I had the (mis)fortune of catching an interview with Jacob Richler on CBC Mainstreet on Friday, and while Stephanie Domet did an incredibly admirable job of challenging Mr. Richler’s opinions, in the end I was left with a heavy heart. The interview was in response to Mr. Richler’s comments in a recent interview with The Globe and Mail stating that the culinary scene in “The Maritimes is a culinary sad sack…”, which as you can well imagine got under my skin. Now, I am not going to bother responding to the foolish drivel that Mr. Richler was spewing on the radio, because to be perfectly honest he isn’t worth my time. Pretentious food critics have been the bane of many a hard working restauranteur, and while I am sure that there are things we can learn from professional criticizers, my concerns lie with the chefs, the eaters, and the producers of this wonderful province. I want to counter Mr. Richler’s inane ramblings with a word of encouragement to these individual members of this giant food family we call Nova Scotian cuisine.

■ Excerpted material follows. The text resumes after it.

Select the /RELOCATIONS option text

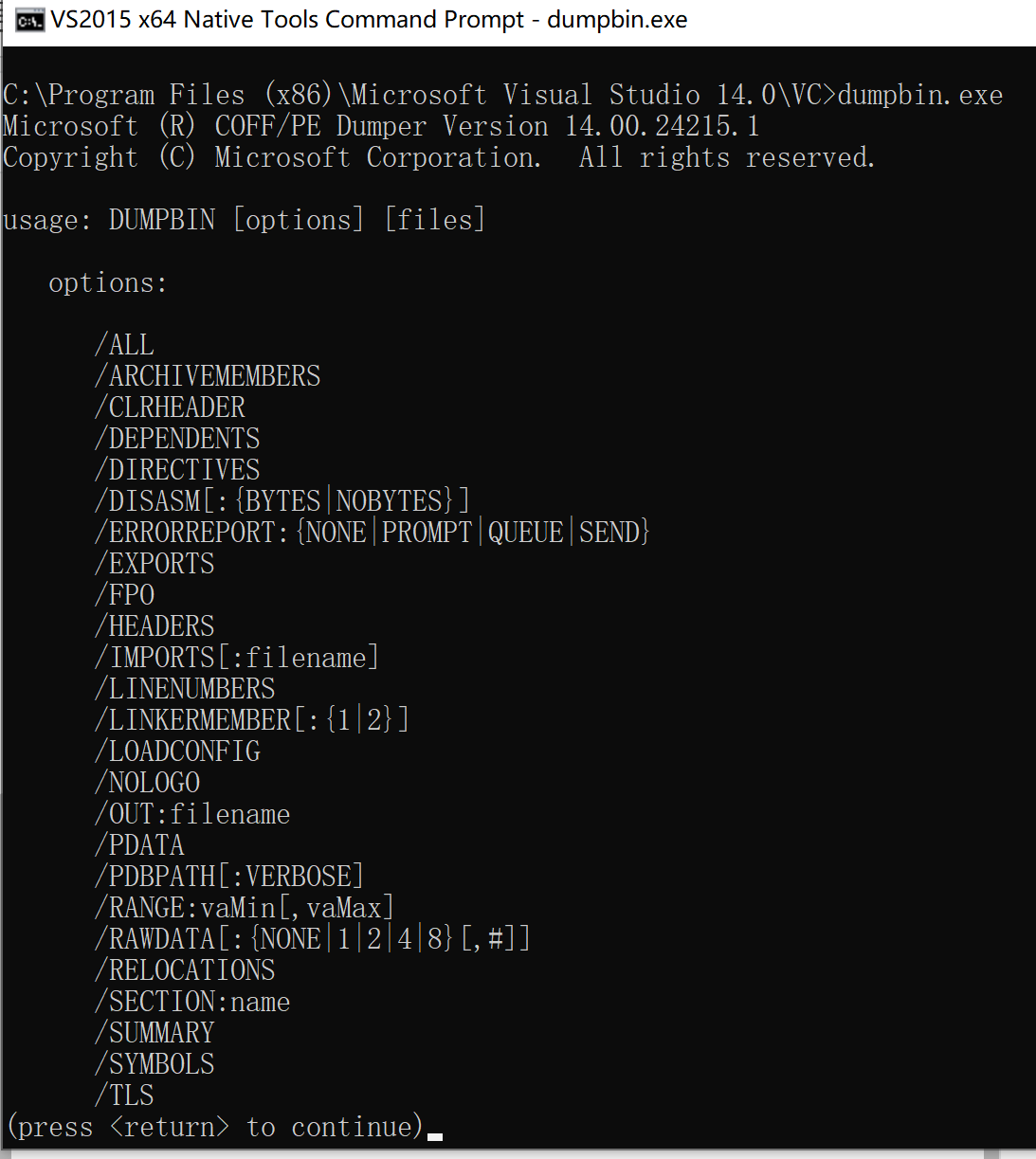click(x=184, y=969)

To all the chefs and cooks we have been privileged to work with since moving to Nova Scotia I would say this; you have chosen a hard and noble road and you should hold your heads high. Buying seasonal local products directly from producers is no small challenge in Nova Scotia. With no centralized distribution and the large majority of producers operating on a small to medium scale, purchasing the bulk of your ingredients from local farms and producers is an incredible challenge. One restaurant we work with, The Wooden Monkey, is so committed to the idea of buying local that their vendor list numbers in the dozens. The dozens. Contrast that to a conventional commercial kitchen which simply places one order a week with a giant multi-national food corporation like Sysco. One order, one sales rep, one invoice. The logistics of buying local are infinitely more complex than buying commercial, yet we are seeing more and more kitchens step up to the challenge of buying seasonal, local, direct-from-the-producer products for their menus. The inevitable benefit of this choice is multifaceted but I want to highlight two important points.

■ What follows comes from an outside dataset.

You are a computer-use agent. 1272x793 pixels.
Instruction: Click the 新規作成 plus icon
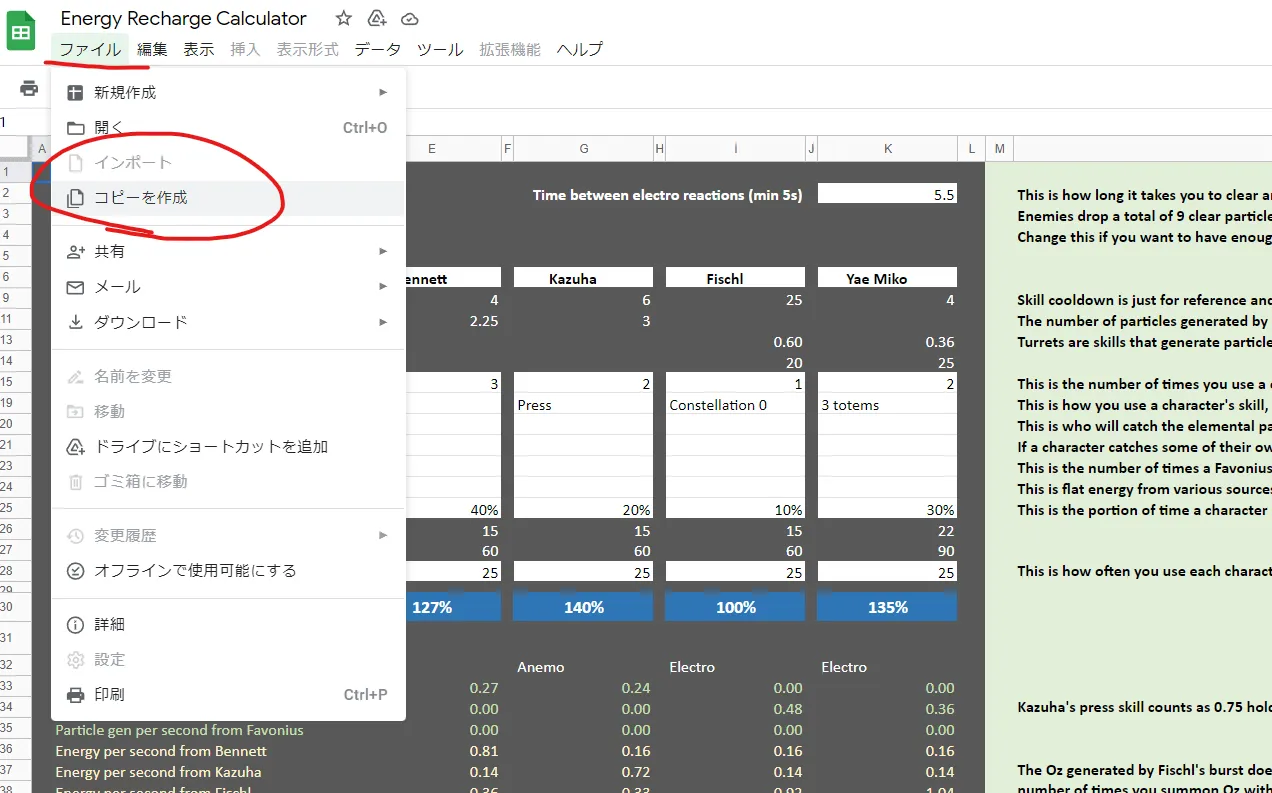75,92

First, by digging in your heels and buying local products, you are helping define what Nova Scotian cuisine is. We are seeing incredible things happen with Nova Scotian food. The patriarchs of our food family, guys like Craig Flinn, Dennis Johnston, and Michael Howell, having been paving the way for years. Add to that the next generation of Nova Scotian chefs like Mark Gray at the Brooklyn Warehouse, Steven Galvin at Elements on Hollis, and Renee Lavallee of Fiesty Chef fame (to name just a few) doing their part to contribute to the developing world of Nova Scotian cuisine, and you have something very definite that is starting to emerge. By no means do I think we have arrived, and that would be the one point on which I would agree with Mr. Richler, but there is a small army of chefs and cooks in this province who are committed to putting us on the map by showcasing our food. I want to commend all of you, both chef and cook, for the hard work you are doing day in and day out in giving Nova Scotian cuisine a voice and personality.
Secondly, I want to thank you for making farming in this province a possibility. Conventional agriculture in Nova Scotia has been devastated. The beef industry is practically non-existent (453 of the 620 Nova Scotian beef sold at auction last week left the province), the pork industry has been decimated in recent years, the fisheries have been rocked by industrial practices, and much of what is left is being shipped out of province. Yet there are a great many producers in this province who refuse to give up on Nova Scotian agriculture, which has meant rolling with the times and changing their business models. A great many direct to market producers that you meet at local farmers markets used to be conventional farms selling into the world markets. In order to keep their family farms and continue making a living on the land, they have had to change how they do things and begin selling directly to the public and to restaurants. In addition to these multi-generational family farms, we are seeing an increase in new farms being started by idealistic young folks looking to make a living providing good clean healthy food to Nova Scotians. Did you know that Nova Scotia is the only province in the country to see an increase in the number of farms in the latest census data? I firmly believe some of the credit for that increase lies with our chefs and restaurants. By purchasing our products, you have made it possible for us to make a living from the land. To feed our families and buy them clothes. Those boxes of carrots, those bags of apples, those pails of honey, they are all literally keeping farms alive in Nova Scotia. So thank you chefs and restauranteurs, by choosing to stand by Nova Scotian products, you are helping keep agriculture alive in our province.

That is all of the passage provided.